Vietnam’s ruling Communist Party opens its twice-a-decade congress today, finalizing its leadership roster for the next five years and outlining plans for the fast-growing Southeast Asian manufacturing hub.
The only legal party in Vietnam, it has so far followed consensus-based decisionmaking, preventing the emergence of a single all-powerful leader.
Party General Secretary To Lam is challenging that model, seeking to become president as well as party chief.
Photo: AFP
About 1,600 delegates representing the party’s five million members are to assemble in Hanoi for a week of closed-door meetings.
They would vote about 200 members onto the party’s Central Committee, which in turn selects between 17 and 19 members of the powerful politburo.
The general secretary is considered the country’s top leader, but the politburo also selects the other “pillars” of Vietnam’s collective system of government: the president, prime minister, National Assembly chairman and standing member of the Central Committee’s Secretariat.
The president, prime minister and National Assembly chairman must be approved by a vote in the legislature.
Lam is set to retain his post as Vietnam’s top leader, according to sources briefed on party deliberations.
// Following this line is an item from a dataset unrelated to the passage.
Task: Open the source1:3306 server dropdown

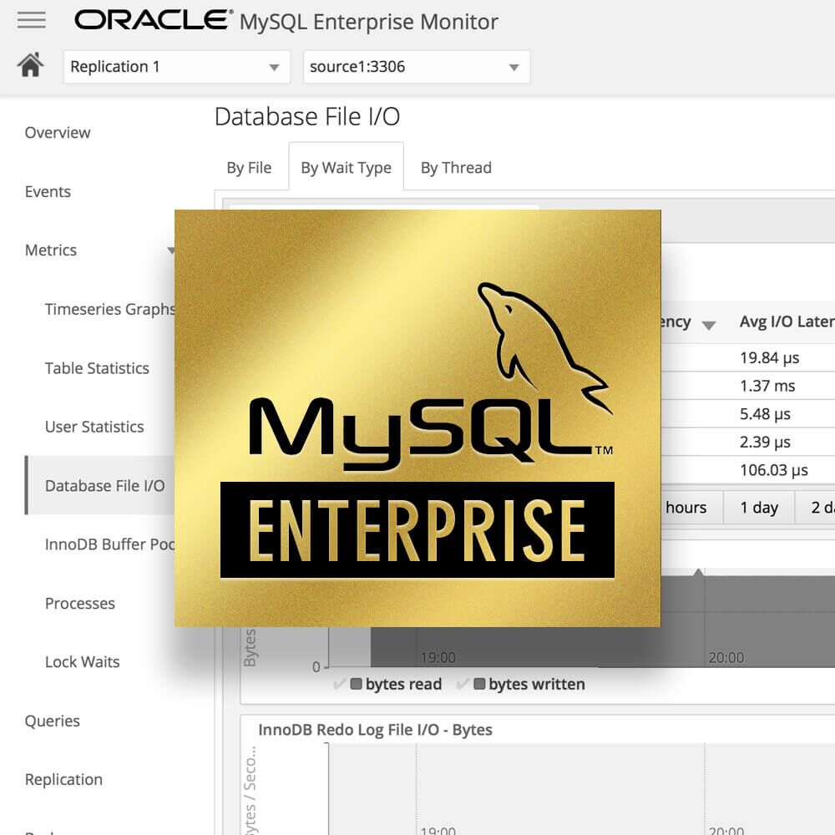Action: click(416, 67)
Lam spent much of his career in the secretive Vietnamese Ministry of Public Security, and his party faction is seen as aligned with the police. The other main grouping is aligned with the military.
Vietnamese President Luong Cuong, a former army general, could stay in his post or be replaced — either by Lam or by military-backed Vietnamese Minister of National Defense Phan Van Giang, analysts said.
The politburo makeup would be the best measure of Lam’s dominance, said Nguyen Khac Giang, a visiting fellow at Singapore’s ISEAS-Yusof Ishak Institute.
If there is a balance of power between the two factions, then Lam would be “first among equals but that doesn’t mean he has the power to do what he wants,” he said.
Having pruned the administrative state and cut red tape, experts say Lam would focus on spurring private-sector growth, and digital and technological progress.
The party has set an ambitious 10 percent annual economic growth target for the next five years.
The party is unlikely to relax its tight control of the media or harsh treatment of dissidents, more than 160 of whom are in jail, according to Human Rights Watch.
Derek Grossman, a Vietnam expert at the University of Southern California, said Lam’s leadership “heavily draws upon his tenure as security minister, suggesting that crackdowns on political dissent could become more common.”
Lam has maintained his predecessor’s “bamboo diplomacy” approach, looking to stay on good terms with the world’s major powers.
Ahead of the congress, senior cadres identified rivalry between Vietnam’s top trading partners, the US and China, as a major impediment to reaching this year’s growth target.
They are expected to pass a resolution elevating foreign affairs to a “core” national function, alongside national defense and internal security.
“Diplomatic diversification is the key method of achieving growth goals,” said Khang Vu, a Vietnam expert and visiting scholar at Boston College.